#### What the task asks:
An exact copy, beginning at the line containing "Click the search magnifier icon" and ending at the final line of the records that follow, is the answer; it has no pictures and no other text.

#### Given information:
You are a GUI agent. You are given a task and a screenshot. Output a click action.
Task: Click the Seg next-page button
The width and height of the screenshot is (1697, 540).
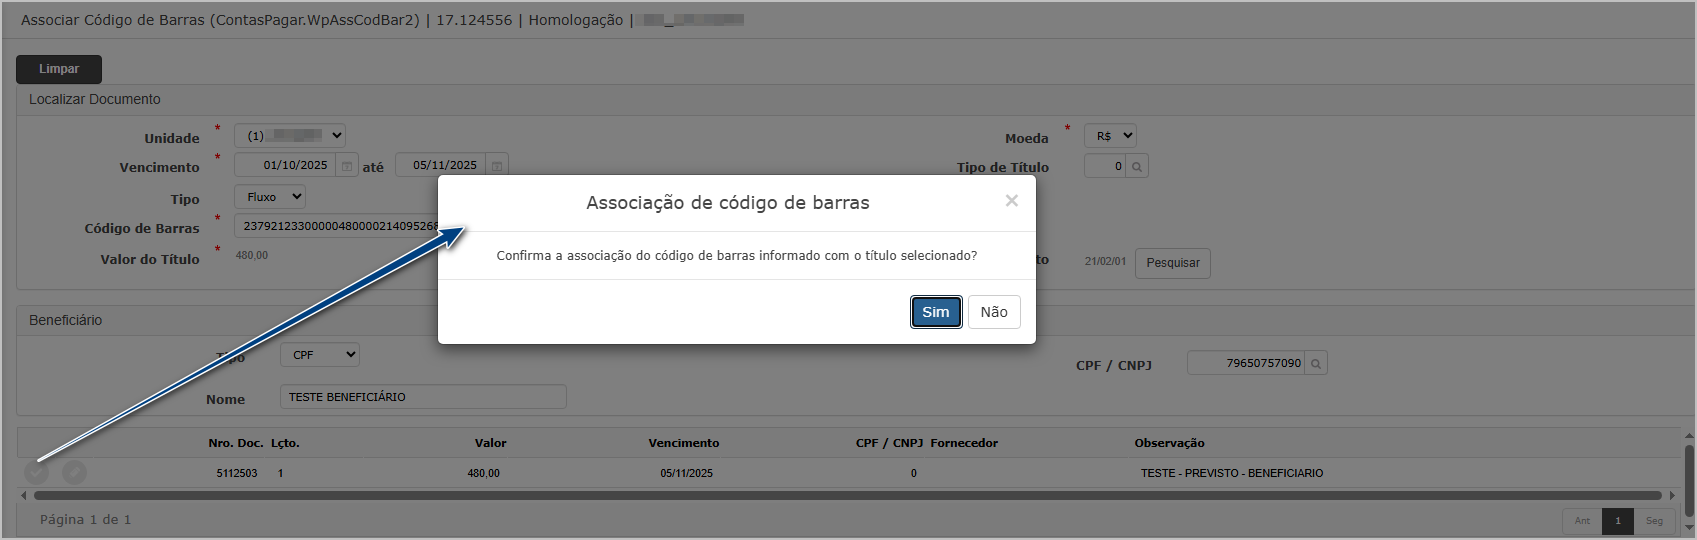click(1654, 521)
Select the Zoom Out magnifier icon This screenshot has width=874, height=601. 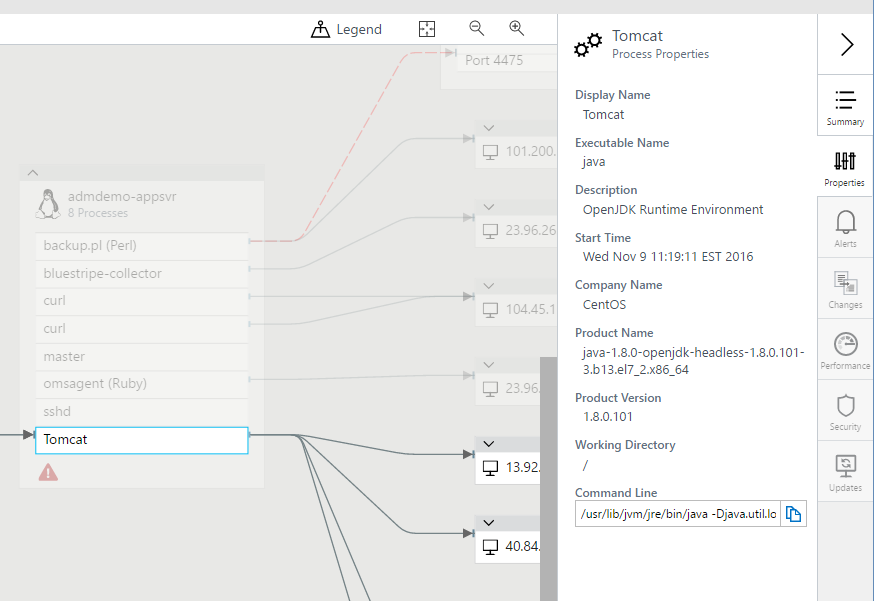click(476, 29)
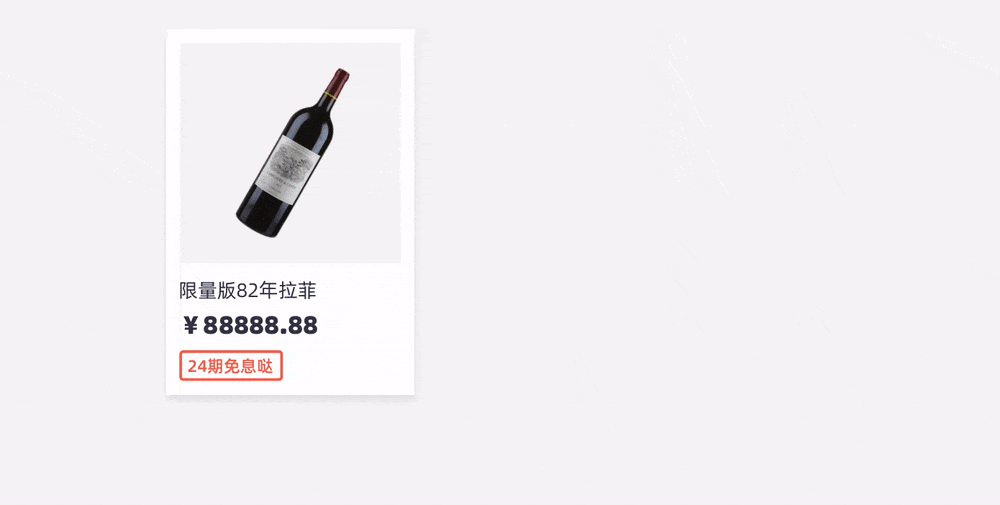Viewport: 1000px width, 505px height.
Task: Click the red foil cap of the bottle
Action: pos(339,82)
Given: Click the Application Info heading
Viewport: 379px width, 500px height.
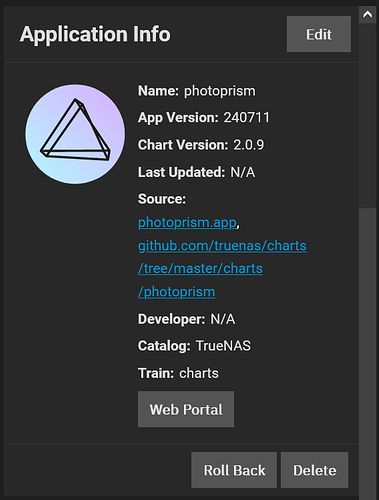Looking at the screenshot, I should [95, 34].
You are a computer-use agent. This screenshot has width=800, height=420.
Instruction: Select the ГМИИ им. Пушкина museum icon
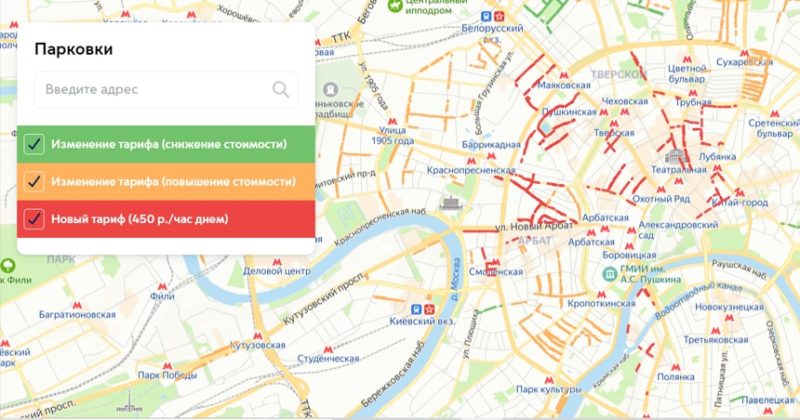click(x=610, y=274)
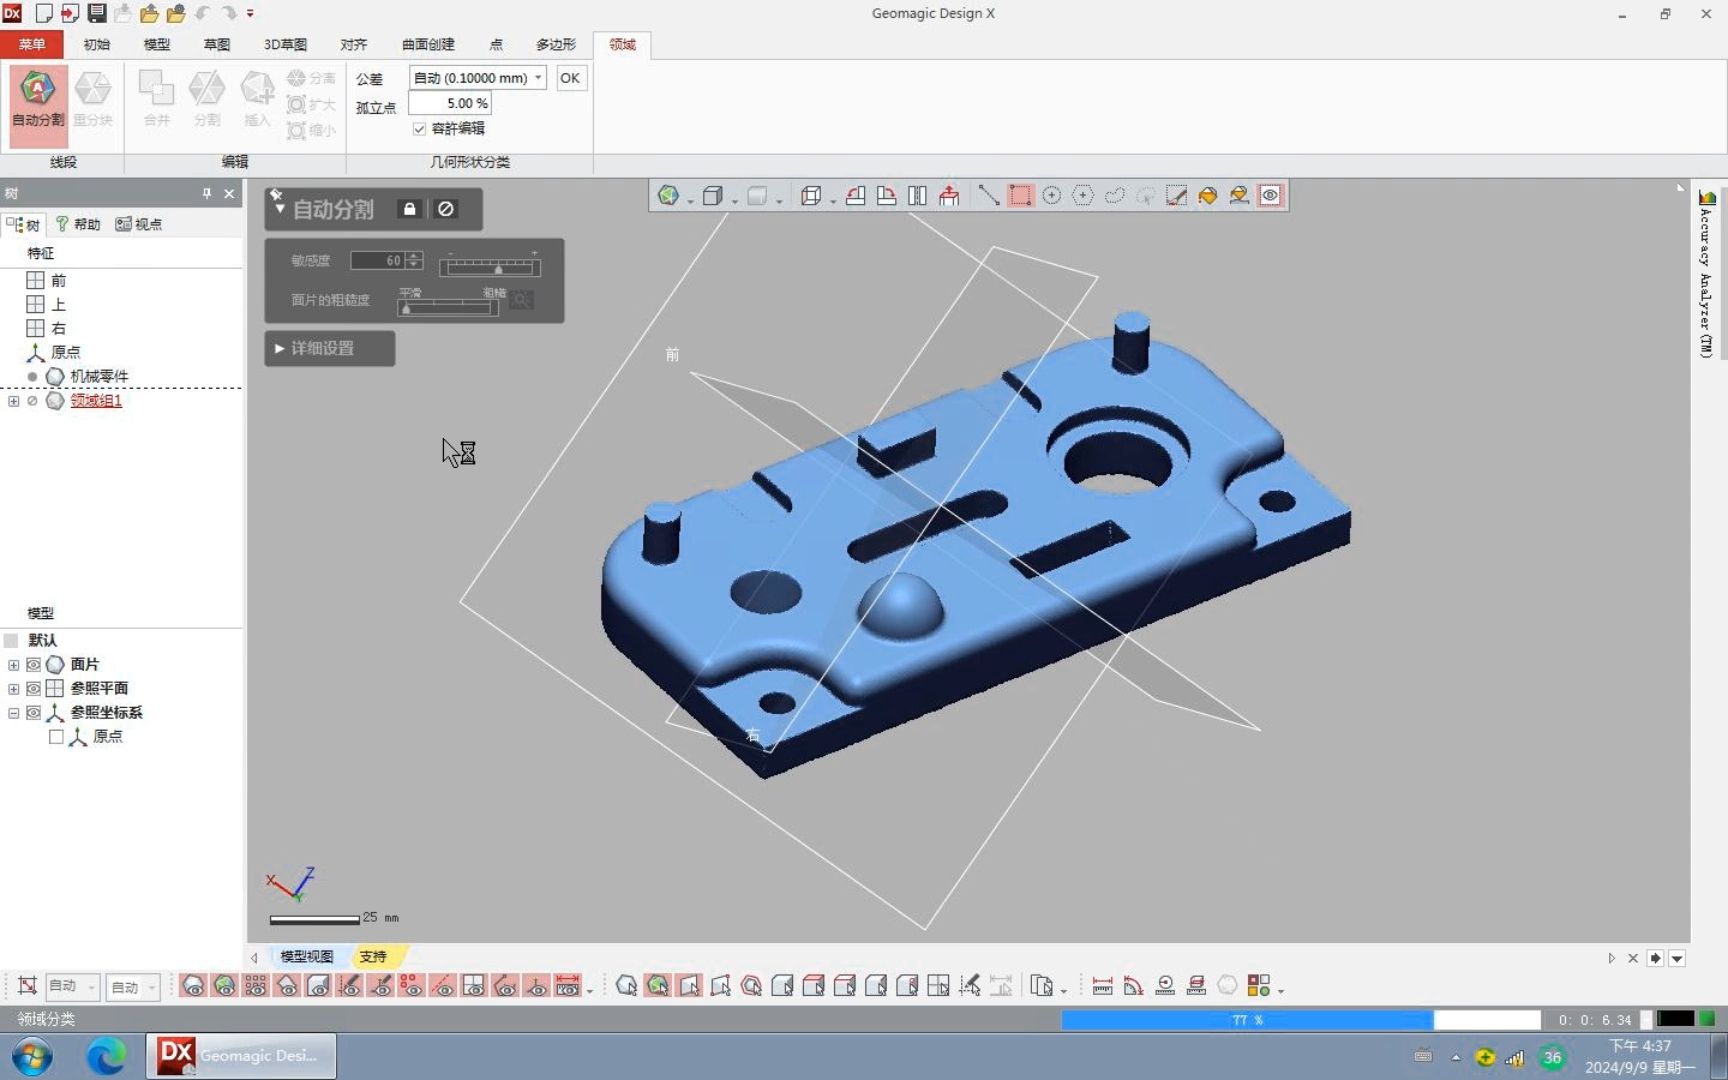Screen dimensions: 1728x1080
Task: Click the save icon in title bar
Action: coord(97,13)
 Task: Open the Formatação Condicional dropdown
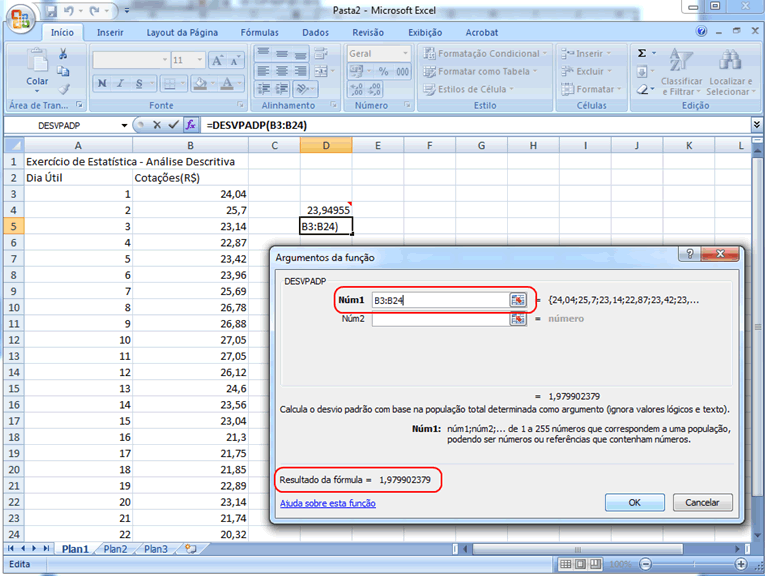(485, 54)
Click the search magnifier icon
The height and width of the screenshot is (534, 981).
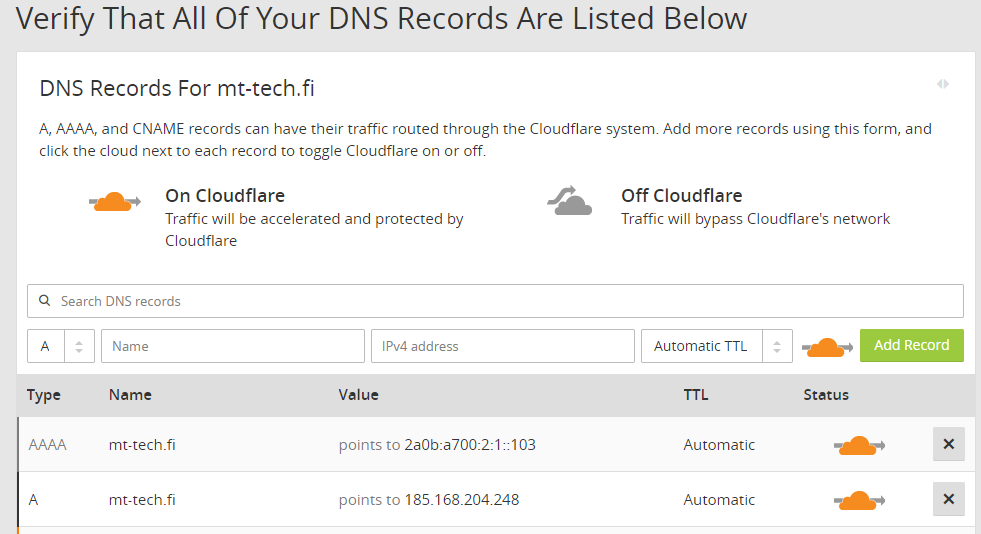45,301
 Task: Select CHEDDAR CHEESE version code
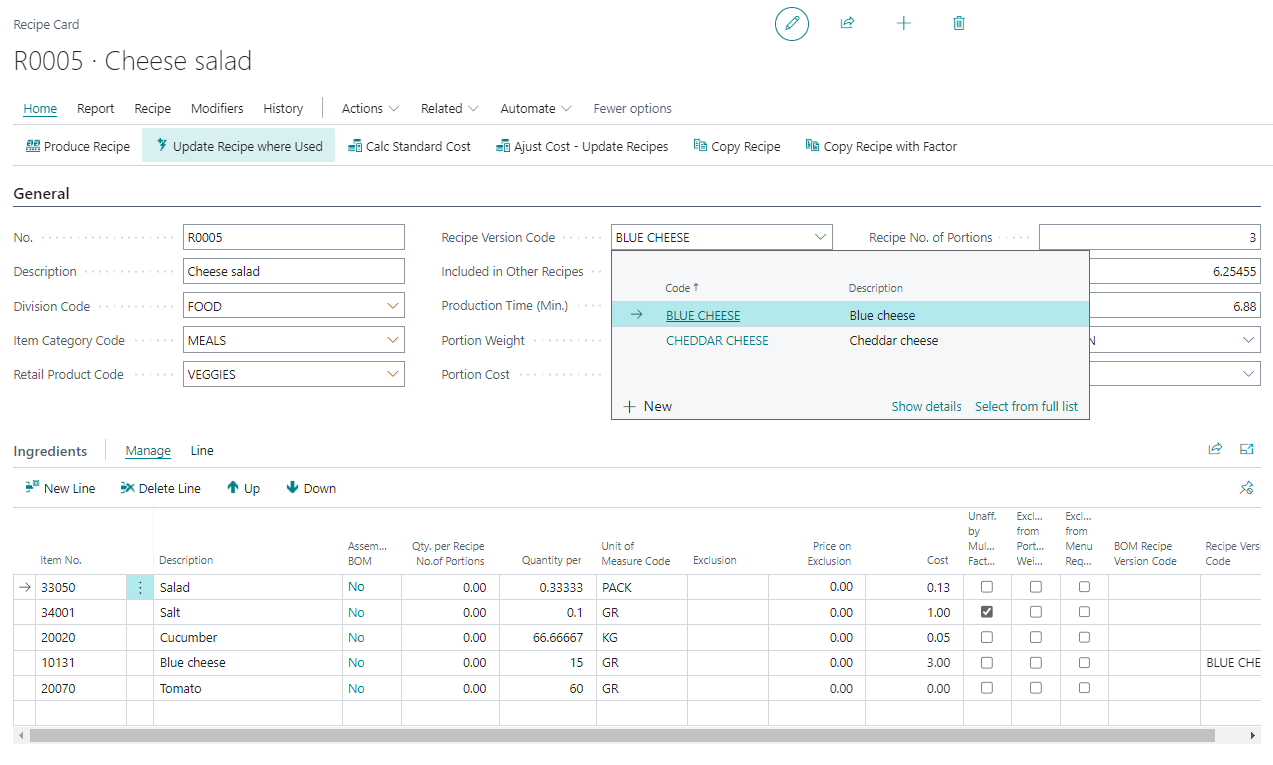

#### Result for this task:
Click the search magnifier icon
The height and width of the screenshot is (534, 981).
45,301
 Task: Select CHEDDAR CHEESE version code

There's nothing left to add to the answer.